Ante aquello me sentí impotente y para evitar
ser un estorbo me volví a casa, impaciente a ver si había noticias de mi hija,
que todos los días a esa hora hacia un transbordo en la estación de Atocha. En
cuanto llamó por teléfono y me dijo que estaba bien, bajé a la calle.
El
barrio estaba conmocionado, la gente iba y venía, preguntaba por sus
familiares y por sus vecinos. Niños y jóvenes andaban por la calle, pues el
colegio y el instituto, situados frente a la estación, habían sido
desalojados para destinar las instalaciones a lo que hiciera falta y porque
hasta el colegio habían llegado restos humanos. Algunos de esos niños no sabían
que a esa hora eran huérfanos.
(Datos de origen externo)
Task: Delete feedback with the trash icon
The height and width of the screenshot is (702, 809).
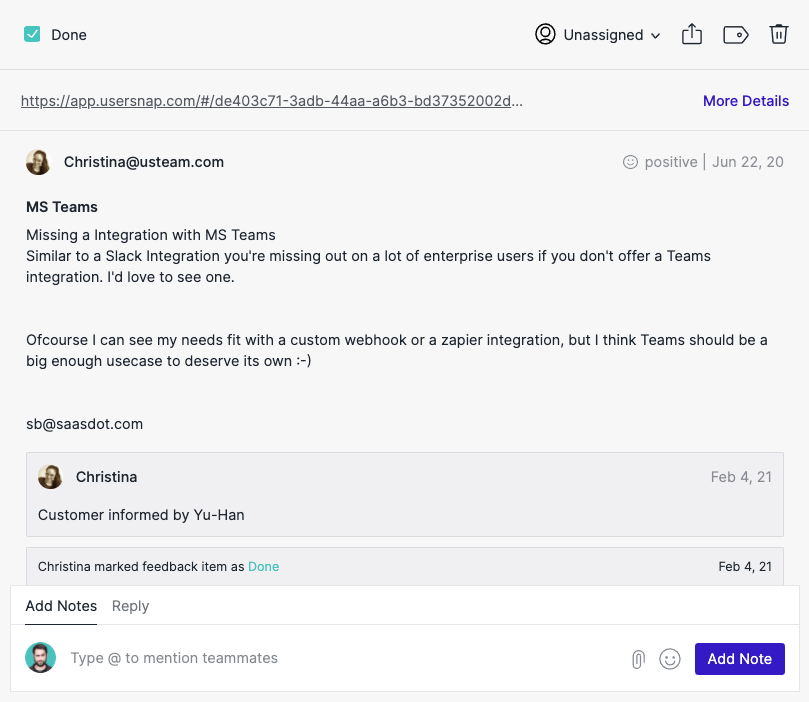Action: click(x=779, y=35)
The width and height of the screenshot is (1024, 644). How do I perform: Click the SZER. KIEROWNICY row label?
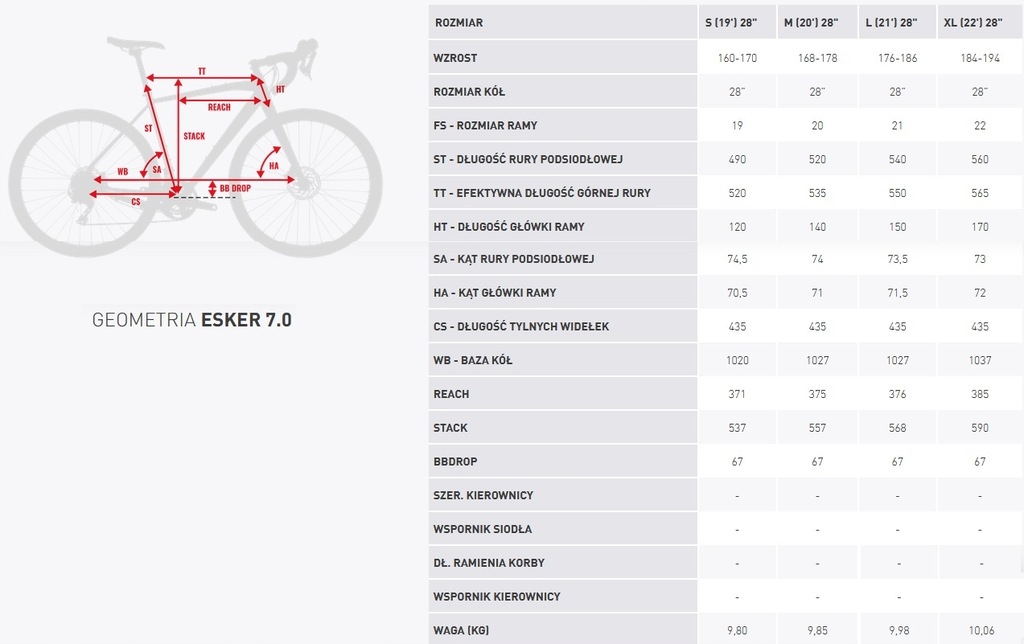[483, 495]
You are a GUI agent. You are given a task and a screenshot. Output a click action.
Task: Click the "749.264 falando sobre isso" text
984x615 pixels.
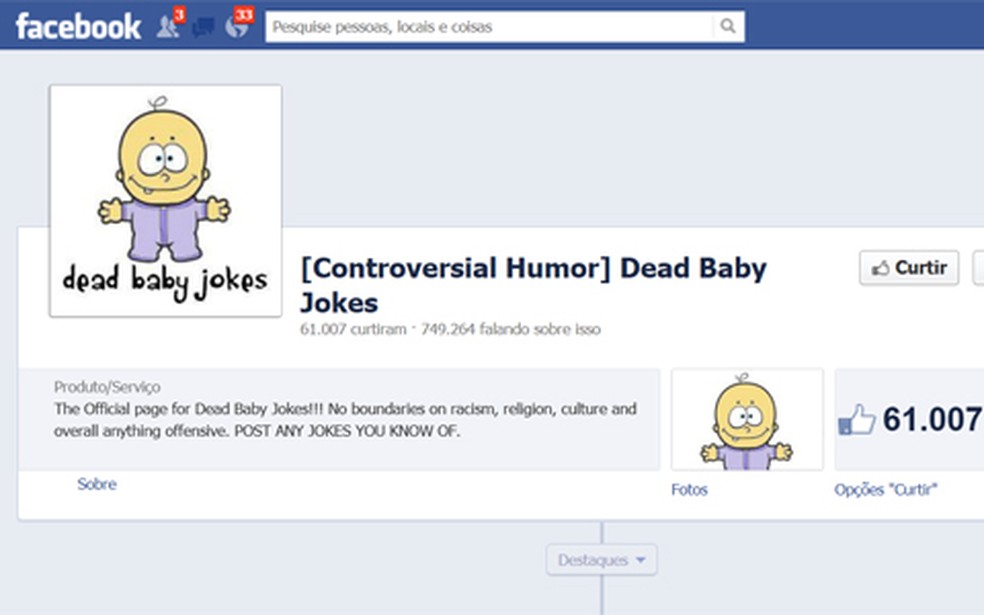pyautogui.click(x=510, y=329)
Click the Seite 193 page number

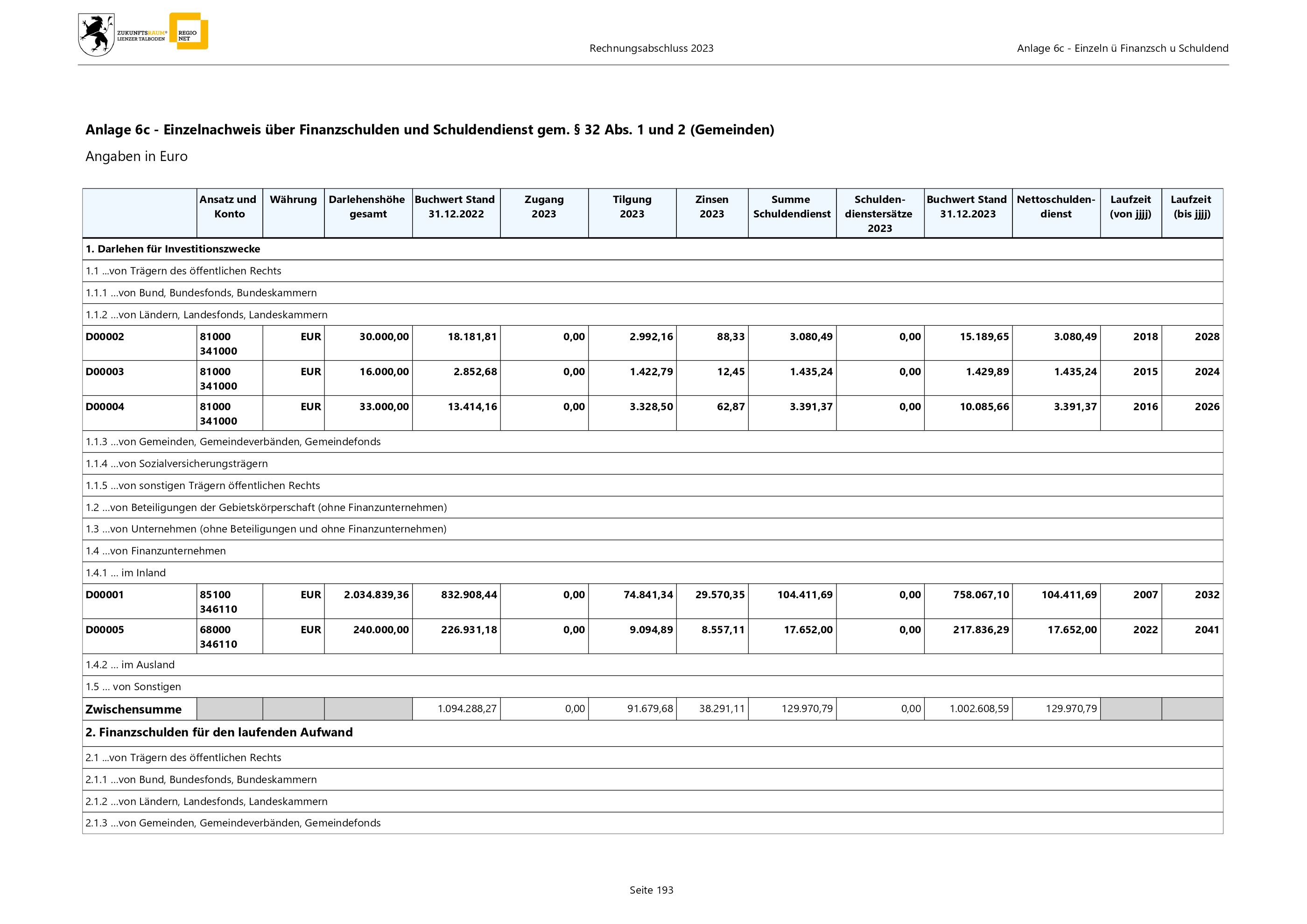[x=651, y=890]
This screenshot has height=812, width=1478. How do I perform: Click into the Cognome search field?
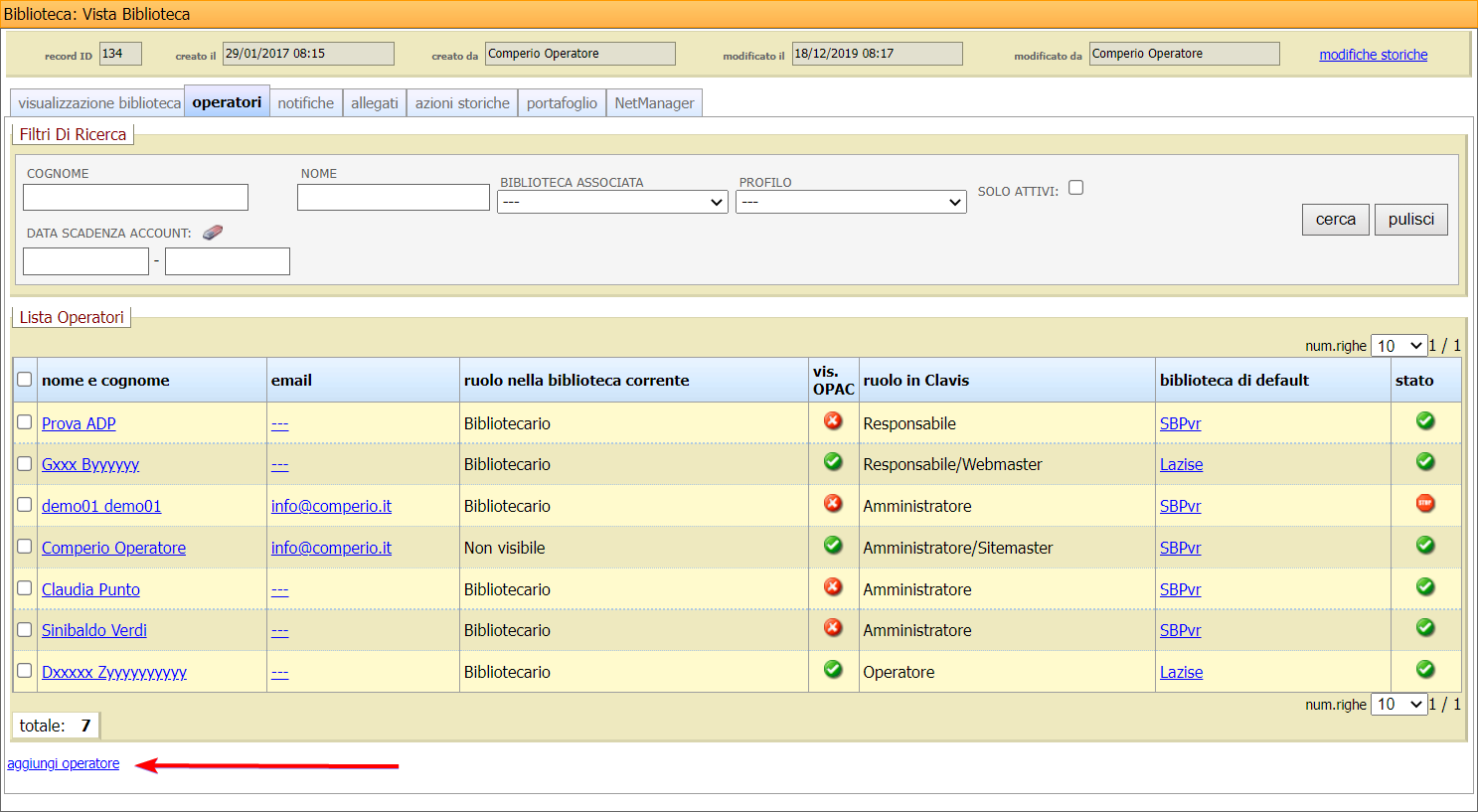click(135, 197)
Sus padres, como en un rutinario día cualquiera
se habían dirigido a la estación a tomar un tren donde les esperaba la muerte.
Supimos
que había vecinos heridos, uno de ellos, Emiliano con mal pronóstico. Estuvo
ingresado bastante tiempo y falleció al cabo de un año a consecuencia del daño
recibido; siempre lo añado a la cifra de víctimas de aquella salvajada.
El
día fue tremendo, incapaz de centrar la atención en otra cosa fui de la radio a
la televisión y de esta al teléfono, que no dejó de sonar en todo el día, con
llamadas de familiares y amigos que saben que vivimos cerca de la estación de
El Pozo y que tomo el tren por la mañana casi a diario.
Por
la tarde, la asociación de vecinos convocó una concentración ante el edificio
de la Asamblea de Madrid. No fue un acto oficial, ni hubo representantes
políticos, sino una reunión espontánea de gente con caras largas buscando el
contacto humano y dando y solicitando información. Allí, entre lo que contaban unos
y otros, con noticias procedentes de fuentes, sobre todo, extranjeras, empezó a
parecer verosímil que los autores de los atentados fueran terroristas
islamistas e inmediatamente se relacionó con la invasión de Iraq el año 2003.
El día
había sido atroz, esa noche mi mujer y yo estuvimos viendo las noticias hasta
muy tarde y apenas pudimos descansar. No olvidaré aquel día once de marzo.